Comment préserver cette sensation de liberté qu’apporte la pratique du BMX, et lui permet « d’échapper à la morosité du quotidien » ? Un projet avec la UP Foundation lui donnera la possibilité de prendre l’air : au volant d’un bus chargé de modules, Bijan parcoure le Grand-Duché pour des cours et des initiations. Un Tour du Luxembourg qui va également l’amener à « faire le consultant » pour des communes qui souhaitent installer un skatepark, comme à Strassen, sa ville d’origine. « Considérer qu’au Luxembourg c’est nul, il n’y a rien pour nous, ça me semblait trop facile... J’ai voulu construire quelque chose ici », glisse-t-il. Il va découvrir une nouvelle réalité lors d’un séjour en Patagonie : dans un village au pied du mont Fitz Roy, il rencontre des kids qui bricolent leurs vélos pour en faire des BMX. « On improvisait des modules avec des pierres et des planches : il y avait une volonté de faire avec peu de moyens et un esprit de solidarité qui m’ont plu ». Après avoir créé son propre magasin en 2018, d’abord dans l’atelier de Gonderange puis dans le Grund et rue des Capucins, il déménage à Barcelone en 2023. « Ça devenait trop difficile, notamment à cause des loyers » indique Bijan.
Désormais, c’est depuis la Catalogne qu’il coordonne sa marque BeMix, née il y a deux ans. Un mix de tout ce qui le compose : savoir-faire technique, goût de la proximité et de l’échange, voyages. Le concept : des cadres pensés pour les tricks mais aussi pour se balader, une production en petites séries, décentralisée à Buenos Aires chez son ami argentin, et cette année avec un artisan et rider du Jura. « Plutôt que de tout faire fabriquer à Taïwan, je recherche des partenaires pour produire et distribuer localement » expose-t-il, évoquant des contacts à Tokyo et en Californie. Malgré ce système, le prix d’un cadre BeMix (autour de 850 euros) reste beaucoup plus élevé qu’un produit made in Taïwan.

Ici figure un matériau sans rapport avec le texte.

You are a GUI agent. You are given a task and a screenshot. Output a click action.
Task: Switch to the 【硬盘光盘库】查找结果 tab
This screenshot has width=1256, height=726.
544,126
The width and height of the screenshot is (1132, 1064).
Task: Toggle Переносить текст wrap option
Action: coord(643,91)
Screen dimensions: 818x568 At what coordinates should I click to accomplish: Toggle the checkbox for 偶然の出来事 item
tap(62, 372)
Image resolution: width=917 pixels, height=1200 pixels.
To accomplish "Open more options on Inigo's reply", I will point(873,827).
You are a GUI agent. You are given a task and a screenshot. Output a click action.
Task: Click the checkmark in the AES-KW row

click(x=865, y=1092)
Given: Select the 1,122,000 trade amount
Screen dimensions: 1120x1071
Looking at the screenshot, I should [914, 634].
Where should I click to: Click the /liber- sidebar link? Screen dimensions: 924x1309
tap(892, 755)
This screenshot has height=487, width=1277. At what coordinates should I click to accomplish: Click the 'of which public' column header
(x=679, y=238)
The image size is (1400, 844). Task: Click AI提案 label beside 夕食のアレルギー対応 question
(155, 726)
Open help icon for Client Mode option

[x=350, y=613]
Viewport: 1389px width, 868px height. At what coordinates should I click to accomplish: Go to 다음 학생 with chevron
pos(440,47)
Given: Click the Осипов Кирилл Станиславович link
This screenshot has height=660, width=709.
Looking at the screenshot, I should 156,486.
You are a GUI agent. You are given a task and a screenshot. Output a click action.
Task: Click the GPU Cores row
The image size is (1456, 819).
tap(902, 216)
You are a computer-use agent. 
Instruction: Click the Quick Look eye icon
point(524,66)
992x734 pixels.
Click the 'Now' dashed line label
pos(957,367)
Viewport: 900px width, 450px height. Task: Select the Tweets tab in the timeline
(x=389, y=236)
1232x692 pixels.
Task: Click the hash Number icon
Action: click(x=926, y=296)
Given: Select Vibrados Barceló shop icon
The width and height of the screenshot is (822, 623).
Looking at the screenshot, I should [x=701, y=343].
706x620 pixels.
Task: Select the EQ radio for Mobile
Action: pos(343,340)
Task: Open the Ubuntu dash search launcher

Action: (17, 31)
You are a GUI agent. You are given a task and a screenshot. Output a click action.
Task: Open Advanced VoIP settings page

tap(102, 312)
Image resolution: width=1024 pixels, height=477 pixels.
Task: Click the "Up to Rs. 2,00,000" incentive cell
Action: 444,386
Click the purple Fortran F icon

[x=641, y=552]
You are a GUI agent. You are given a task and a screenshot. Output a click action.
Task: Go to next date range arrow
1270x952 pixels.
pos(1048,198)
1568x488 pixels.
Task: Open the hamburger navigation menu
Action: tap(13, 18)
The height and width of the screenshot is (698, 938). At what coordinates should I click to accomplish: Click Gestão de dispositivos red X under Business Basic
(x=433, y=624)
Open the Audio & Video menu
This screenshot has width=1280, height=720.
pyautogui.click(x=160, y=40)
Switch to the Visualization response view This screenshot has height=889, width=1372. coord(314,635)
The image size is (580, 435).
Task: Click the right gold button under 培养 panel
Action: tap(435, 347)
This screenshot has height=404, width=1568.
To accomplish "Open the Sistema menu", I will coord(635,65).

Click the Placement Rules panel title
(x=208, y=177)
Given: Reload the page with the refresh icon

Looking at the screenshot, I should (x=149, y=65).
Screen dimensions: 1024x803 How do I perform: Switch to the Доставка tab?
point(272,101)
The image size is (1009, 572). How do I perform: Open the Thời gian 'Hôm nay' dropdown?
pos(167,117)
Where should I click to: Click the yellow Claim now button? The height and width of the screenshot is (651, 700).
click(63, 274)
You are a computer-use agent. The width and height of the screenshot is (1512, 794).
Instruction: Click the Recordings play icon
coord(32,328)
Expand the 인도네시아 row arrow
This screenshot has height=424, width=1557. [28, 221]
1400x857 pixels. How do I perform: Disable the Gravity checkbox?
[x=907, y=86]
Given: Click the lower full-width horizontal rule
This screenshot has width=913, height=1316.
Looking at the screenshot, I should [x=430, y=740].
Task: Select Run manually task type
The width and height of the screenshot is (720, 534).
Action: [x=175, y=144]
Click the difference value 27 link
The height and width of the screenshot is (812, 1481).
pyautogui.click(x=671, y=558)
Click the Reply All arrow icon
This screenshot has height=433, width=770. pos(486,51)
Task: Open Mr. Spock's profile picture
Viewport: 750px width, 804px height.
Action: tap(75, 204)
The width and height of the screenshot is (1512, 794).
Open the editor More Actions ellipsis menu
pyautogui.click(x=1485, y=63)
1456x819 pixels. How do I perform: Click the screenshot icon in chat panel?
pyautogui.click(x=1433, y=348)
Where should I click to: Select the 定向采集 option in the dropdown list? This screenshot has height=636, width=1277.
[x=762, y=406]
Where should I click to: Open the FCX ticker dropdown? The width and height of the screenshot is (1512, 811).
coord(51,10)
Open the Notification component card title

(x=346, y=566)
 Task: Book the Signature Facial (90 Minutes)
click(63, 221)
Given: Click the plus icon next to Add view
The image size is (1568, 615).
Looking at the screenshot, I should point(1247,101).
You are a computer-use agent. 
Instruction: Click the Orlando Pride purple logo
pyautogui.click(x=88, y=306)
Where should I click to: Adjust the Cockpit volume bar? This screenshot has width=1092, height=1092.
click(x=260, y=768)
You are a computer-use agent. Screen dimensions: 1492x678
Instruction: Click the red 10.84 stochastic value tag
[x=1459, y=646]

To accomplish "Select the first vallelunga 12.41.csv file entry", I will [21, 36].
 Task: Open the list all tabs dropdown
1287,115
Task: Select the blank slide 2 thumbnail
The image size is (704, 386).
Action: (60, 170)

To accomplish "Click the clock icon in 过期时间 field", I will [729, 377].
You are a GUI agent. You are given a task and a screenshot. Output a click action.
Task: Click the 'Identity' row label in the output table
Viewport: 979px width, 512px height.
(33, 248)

Le jeune homme compte sur l’attrait pour un objet rare, réalisé par un initié, avec un lien direct avec le concepteur. « Chaque vente est une rencontre, explique Bijan. À Barcelone, il me suffit de sortir avec le vélo pour que l’on m’aborde pour me demander d’où il vient. Je fournis aussi des magasins indépendants ; je suis contre la vente en ligne qui écrase le marché en imposant les prix ».
Le rider entrepreneur revient régulièrement dans son pays natal, où il a tant pratiqué « les modules pourris qui t’obligent à être créatif » : la veille de notre rencontre, il participait à un événement à la Rockhal d’Esch-sur-Alzette. Après la séance photo, Bijan Kesseler fourre son BMX dans le coffre de sa Nissan Micra pour effectuer les 1 200 kilomètres qui le séparent de la cité catalane. « C’est une bonne voiture, avec une chaîne à la place de la courroie de distribution, c’est bien plus fiable » indique le fils de mécano. Pour lui, « tout est lié » : du garage de Gonderange aux rues de Barcelone, son envie de créer le mouvement s’est toujours concrétisée en taillant la route ; et il n’est pas prêt de lâcher le guidon.